I was so excited to see Cristian again. The apartment Marca had provided was absolutely perfect and I really loved my job. I started learning what I was going to do and it felt like a gift from the gods. They even said they’d try to pull some strings with the Universidad Complutense to see if I could start law this semester instead of having to wait until February.

Since it was just training, I had the afternoon off. It was around 10:30 when I got a call from him and I bit my lip. “Hello.” I answered giddily. “María, love. How are you?” I could tell from his tone that something was wrong. The smile disappeared from my face and I paced the room. “Cristian, what is it?” “Sweetheart, I…I can’t make it today.” I could swear I felt the floor move and I had to hold on to the back of the sofa to keep steady.

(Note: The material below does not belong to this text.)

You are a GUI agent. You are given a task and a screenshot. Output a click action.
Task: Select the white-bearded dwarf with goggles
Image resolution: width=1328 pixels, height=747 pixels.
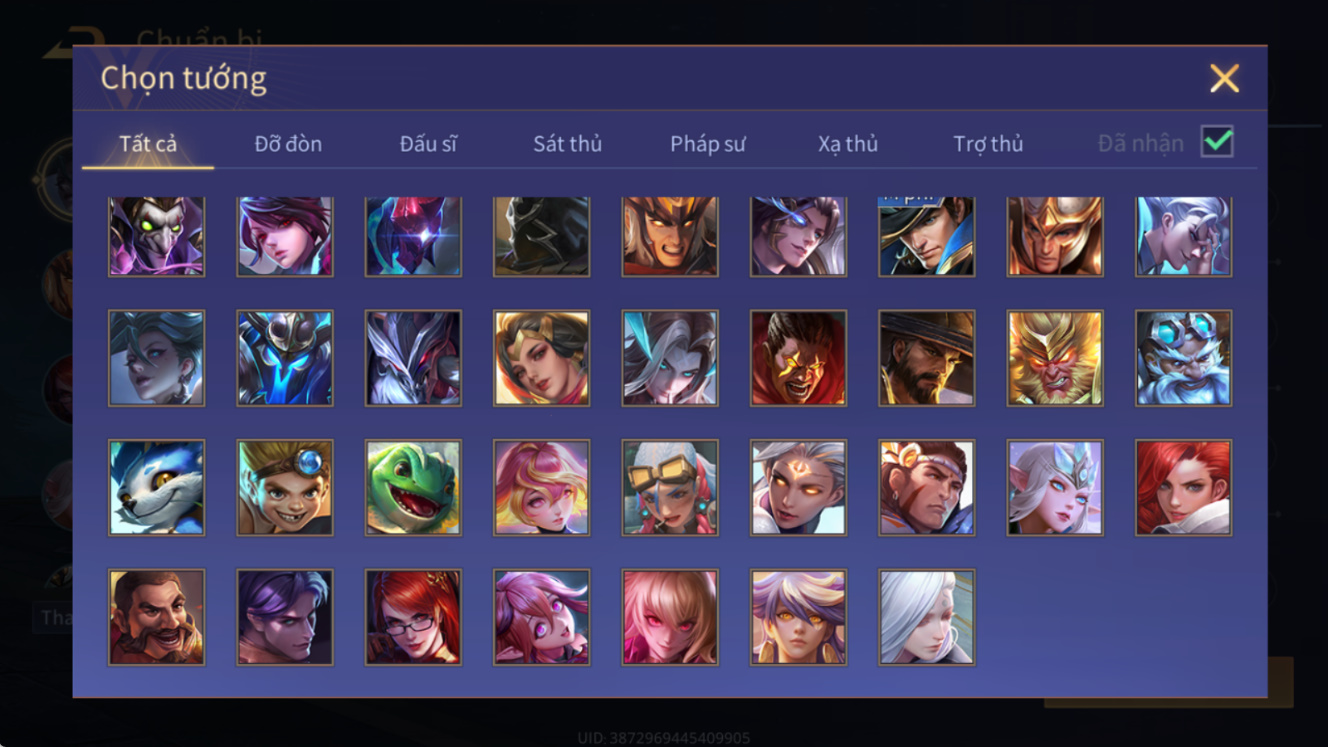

“What? Why?” “Training starts today. We’d settled on a date but since Tito’s news, everything’s changed. The new manager wanted to start before the original date to start to get to know the team, understand our style of play…” he kept talking but it was all a blur. I just sat down and tried to catch my breath. “María? María? Are you there?” “Yes. Yeah.” I answered faintly.

“I’m really sorry. I wish there was something I could do.” “It’s ok, Cristian. I understand. You’ve left me the space to build my own life and I can’t expect you to do the impossible and put your career in danger. It’ll be fine. Some other time.” I don’t know how I said all that without crying. Oops. Spoke to soon. The tears started flowing and I didn’t want him to hear.

“No, it won’t. I promised you I would go and now…” My sniffling interrupted him and I quickly covered my mouth, closing my eyes. “You’re crying.” I separated the phone from my mouth and wiped away the tears. “No I’m not.” “Yes you are. Don’t lie to me. Goddammit, I can’t believe this.” He bangs on something and there’s an echo. I’m guessing he’s in his car, parked in La Masía.

“Cristian, you can’t do anything about it. I’ll be fine. I’m just sad because I was really looking forward to seeing you. But it’s ok.” I tried to be the strong one as I held back my tears. “Would you do something for me?” I added. “Anything.” “Go to that training and give it your all. Prove to Tata that you deserve a spot on the starting eleven. I know you can do it.” I said encouragingly.

“God. I feel like I don’t deserve you. You’re so perfect.” “No I’m not. I was crying just a few seconds ago.” “Yeah but now you say that and you make want to go out there and leave everyone gaping.” I smiled to myself and, after a silent pause, he said softly: “I love you.” Out of all the times he’s said it, even though this one had been through the phone, I loved this time the most. The fact that we were apart made our need for each other, and therefore our love, stronger.

“I love you too, Cristian. Now go. Say hi to Martín and Marc for me.” “I will. See you soon, I hope.” “I hope so, too. “Take care of yourself. I’ll call you afterwards. Bye.” “A kiss. Bye.” I hung up and finally felt free. Free to let all my emotions loose. I curled up into a ball on the couch and started crying. I thanked God silently, though, that I was able to be the strong one today because Cristian was really pissed at not being able to come. I was sad but I’d stayed strong for the both of us and that’s what mattered.